Shooting Sunsets and Sunrises

Colleen Carney

 

 

When it comes to shooting Sunrises and sunsets, there are two options. You can shoot the sun in the picture or you can shoot the effect that the sun has on the scenery but the latter of the two requires that you stay on the scene longer to get the effect you want.

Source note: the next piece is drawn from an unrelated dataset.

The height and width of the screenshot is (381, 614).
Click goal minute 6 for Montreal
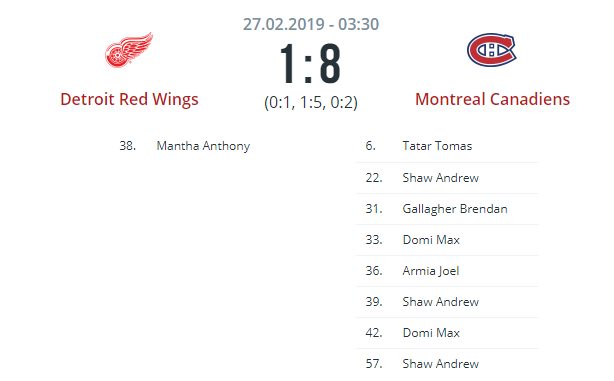pyautogui.click(x=370, y=146)
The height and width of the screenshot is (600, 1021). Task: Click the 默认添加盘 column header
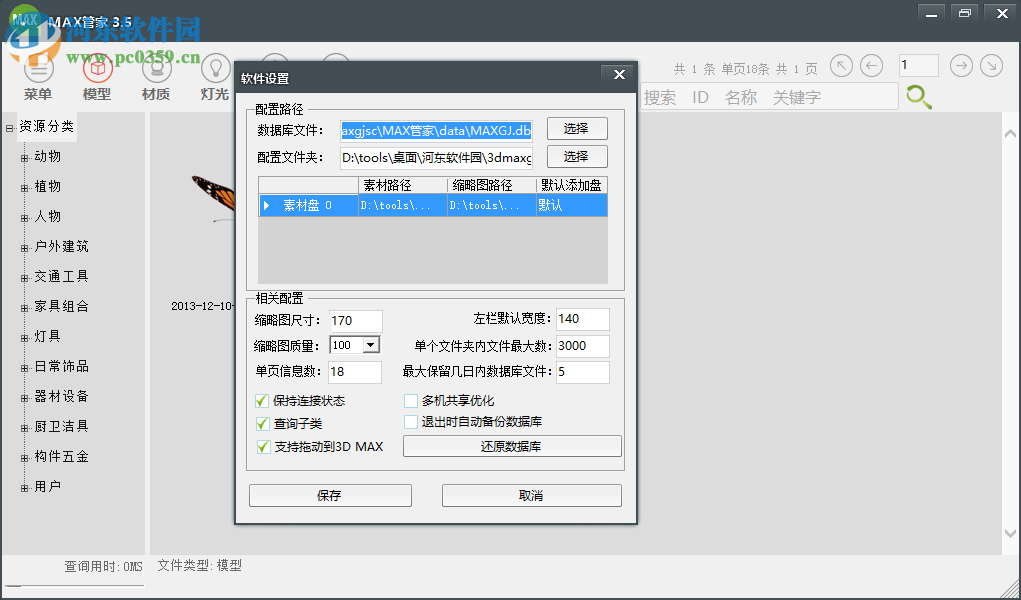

After the sun sets, the sky will calm down and then light back up with the most brilliant and vibrant colors giving it a stunning effect on the scene you are trying to capture.

The technique for getting a stunning photo is to set it on a long exposure and using a long shutter speed so you can get the effects of say like the water of the ocean rippling.

Exposure can be tricky especially if your shooting at the sun itself and when the sun is in the picture, its going to cause the camera to underexpose.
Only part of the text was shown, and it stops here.